New Grants Promote Data

by Rachel Zinn
April 16, 2014

The Trade Adjustment Assistance Community College and Career Training (TAACCCT) grant solicitation released today by the U.S. Department of Labor uses several strategies to encourage colleges to collect and use data on student outcomes.

TAACCCT grants will award $450 million to higher education institutions to support sector-based training programs no longer than two years. This is the fourth round of grants.

New this round, applicants may request extra funding if they propose to: (1) advance state career pathway systems; (2) improve statewide data collection, integration and use; or (3) create nationally recognized competencies and credentials.

The grant solicitation echoes several of WDQC’s recommendations for state data systems, including:

  • Adopt standard definitions for reporting on all students, including those in non-credit and adult education courses.
  • Capture data on a variety of credentials that have recognized value for employers.
  • Use labor market information to make sure that training programs and student choices are aligned with regional employer demand.
  • Incorporate student data into the state longitudinal data system so it can be linked with other information to enhance analytic capacity.
  • Explore using cross-state data sharing agreements (like WRIS2) to get more accurate information on student outcomes.
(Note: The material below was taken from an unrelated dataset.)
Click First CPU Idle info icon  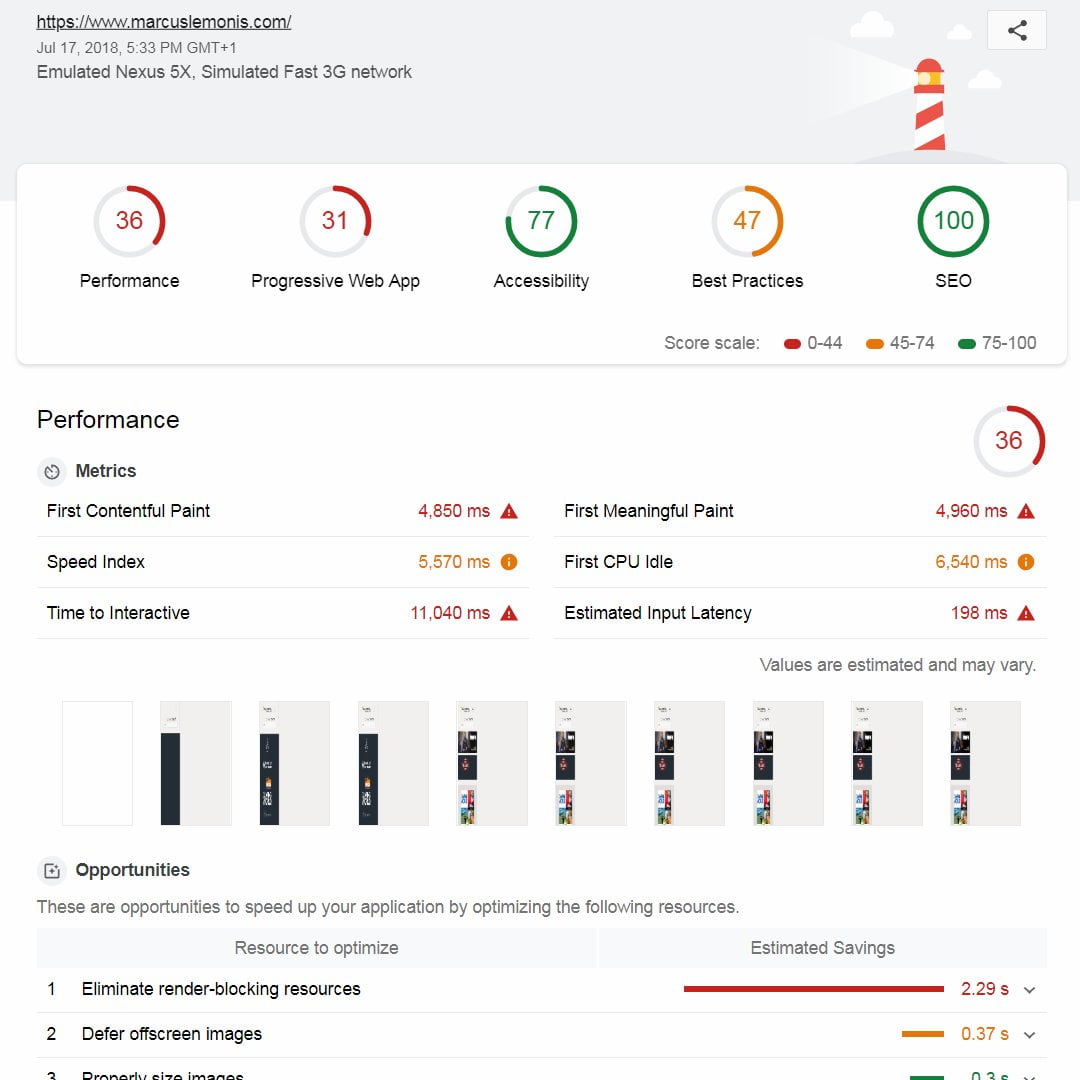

The solicitation also requires applicants to explain how funding to improve statewide data would be used in conjunction with other federal funding received through different grant programs, such as the Workforce Data Quality Initiative.
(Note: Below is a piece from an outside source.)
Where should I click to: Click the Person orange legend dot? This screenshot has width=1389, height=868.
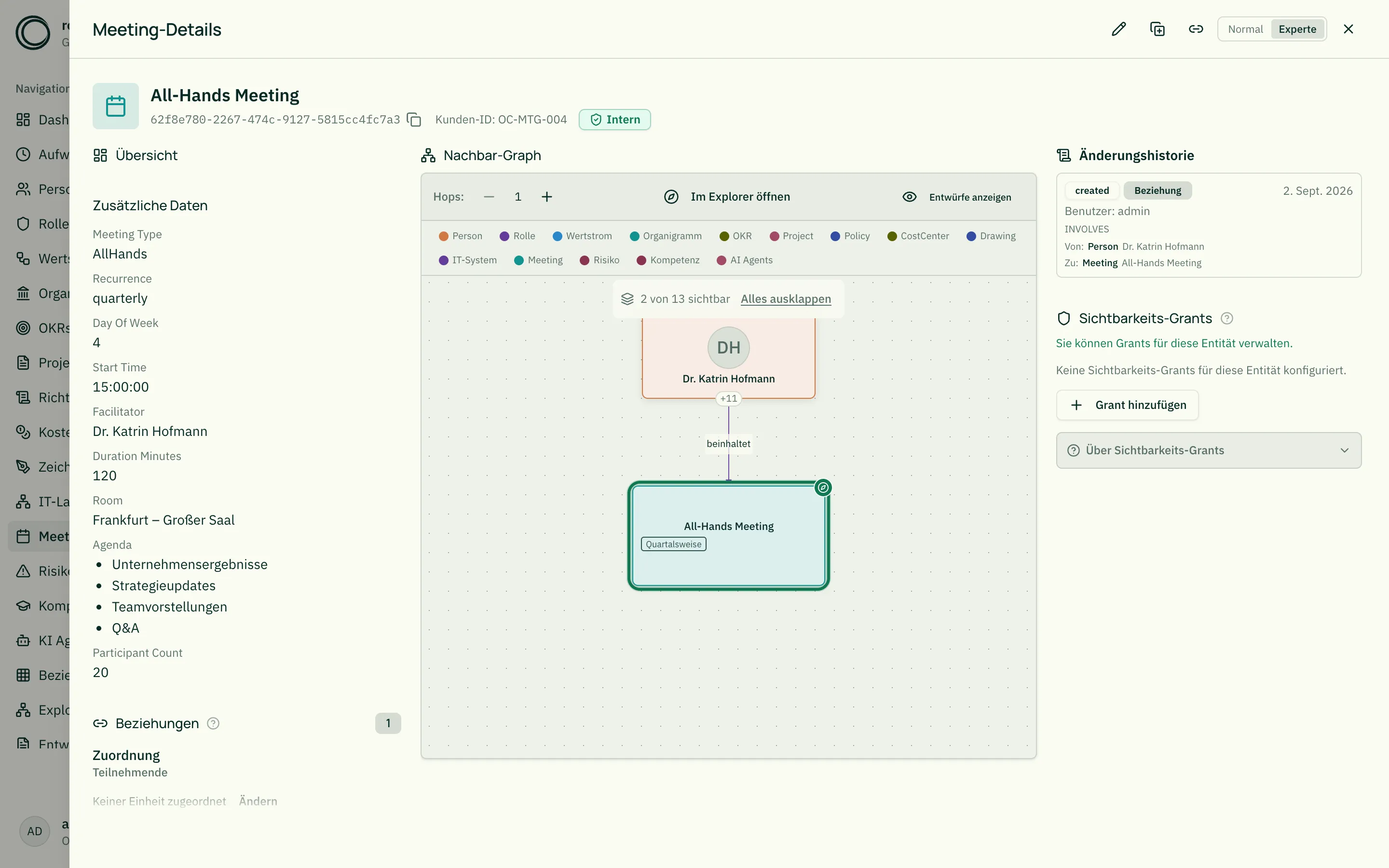443,236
In addition to the opportunity to request extra data funding, all TAACCCT applicants will be scored on their ability to track student outcome data, including post-program employment, and how they will monitor and use this information to improve programs.
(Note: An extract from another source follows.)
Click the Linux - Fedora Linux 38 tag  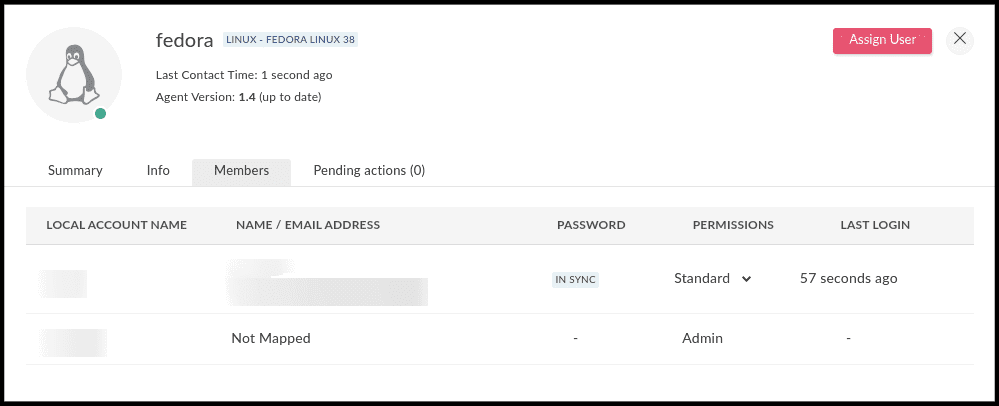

The solicitation maintains a requirement from earlier rounds for consortia applicants to submit a plan for creating scorecards that show program outcomes such as graduation rates, employment rates and average earnings. These scorecards are intended to help prospective students determine which programs can help them meet their career goals.

Finally, all applicants must submit a plan for evaluating their programs. These evaluations can use data to go beyond performance outcomes, helping colleges get a deeper understanding of how their programs work and what their true impact is on participants.